## Aufgabe
Wandle bitte alle Zeilen der Datensätze in eine Markdown-Tabelle mit den Spalten „Nr.“ und „Zeile“ um. Leere Zeilen lässt du weg und nummerierst die übrigen fortlaufend.

## Übungsmaterial
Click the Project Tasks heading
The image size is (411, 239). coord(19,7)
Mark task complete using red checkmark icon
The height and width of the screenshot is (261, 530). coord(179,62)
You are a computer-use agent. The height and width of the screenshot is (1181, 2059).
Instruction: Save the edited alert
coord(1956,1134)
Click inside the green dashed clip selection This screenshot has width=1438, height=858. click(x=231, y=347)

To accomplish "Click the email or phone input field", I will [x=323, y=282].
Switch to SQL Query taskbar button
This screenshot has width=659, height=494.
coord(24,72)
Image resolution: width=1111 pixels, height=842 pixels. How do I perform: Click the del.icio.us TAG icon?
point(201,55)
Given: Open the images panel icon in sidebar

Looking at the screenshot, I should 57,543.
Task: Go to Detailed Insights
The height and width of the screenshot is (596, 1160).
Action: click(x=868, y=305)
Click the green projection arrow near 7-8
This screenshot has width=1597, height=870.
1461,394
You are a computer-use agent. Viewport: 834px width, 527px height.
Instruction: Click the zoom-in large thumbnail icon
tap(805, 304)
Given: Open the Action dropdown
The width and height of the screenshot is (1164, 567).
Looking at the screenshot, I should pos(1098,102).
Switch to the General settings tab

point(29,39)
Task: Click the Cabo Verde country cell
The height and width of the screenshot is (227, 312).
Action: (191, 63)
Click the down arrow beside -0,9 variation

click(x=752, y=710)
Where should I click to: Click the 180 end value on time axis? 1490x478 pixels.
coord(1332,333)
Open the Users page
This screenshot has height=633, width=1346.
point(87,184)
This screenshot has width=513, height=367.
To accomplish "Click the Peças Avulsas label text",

## Lösung
| Nr. | Zeile |
|---|---|
| 1 | Click the Project Tasks heading |
| 2 | The image size is (411, 239). coord(19,7) |
| 3 | Mark task complete using red checkmark icon |
| 4 | The height and width of the screenshot is (261, 530). coord(179,62) |
| 5 | You are a computer-use agent. The height and width of the screenshot is (1181, 2059). |
| 6 | Instruction: Save the edited alert |
| 7 | coord(1956,1134) |
| 8 | Click inside the green dashed clip selection This screenshot has width=1438, height=858. click(x=231, y=347) |
| 9 | To accomplish "Click the email or phone input field", I will [x=323, y=282]. |
| 10 | Switch to SQL Query taskbar button |
| 11 | This screenshot has width=659, height=494. |
| 12 | coord(24,72) |
| 13 | Image resolution: width=1111 pixels, height=842 pixels. How do I perform: Click the del.icio.us TAG icon? |
| 14 | point(201,55) |
| 15 | Given: Open the images panel icon in sidebar |
| 16 | Looking at the screenshot, I should 57,543. |
| 17 | Task: Go to Detailed Insights |
| 18 | The height and width of the screenshot is (596, 1160). |
| 19 | Action: click(x=868, y=305) |
| 20 | Click the green projection arrow near 7-8 |
| 21 | This screenshot has width=1597, height=870. |
| 22 | 1461,394 |
| 23 | You are a computer-use agent. Viewport: 834px width, 527px height. |
| 24 | Instruction: Click the zoom-in large thumbnail icon |
| 25 | tap(805, 304) |
| 26 | Given: Open the Action dropdown |
| 27 | The width and height of the screenshot is (1164, 567). |
| 28 | Looking at the screenshot, I should pos(1098,102). |
| 29 | Switch to the General settings tab |
| 30 | point(29,39) |
| 31 | Task: Click the Cabo Verde country cell |
| 32 | The height and width of the screenshot is (227, 312). |
| 33 | Action: (191, 63) |
| 34 | Click the down arrow beside -0,9 variation |
| 35 | click(x=752, y=710) |
| 36 | Where should I click to: Click the 180 end value on time axis? 1490x478 pixels. |
| 37 | coord(1332,333) |
| 38 | Open the Users page |
| 39 | This screenshot has height=633, width=1346. |
| 40 | point(87,184) |
| 41 | This screenshot has width=513, height=367. |
| 42 | To accomplish "Click the Peças Avulsas label text", |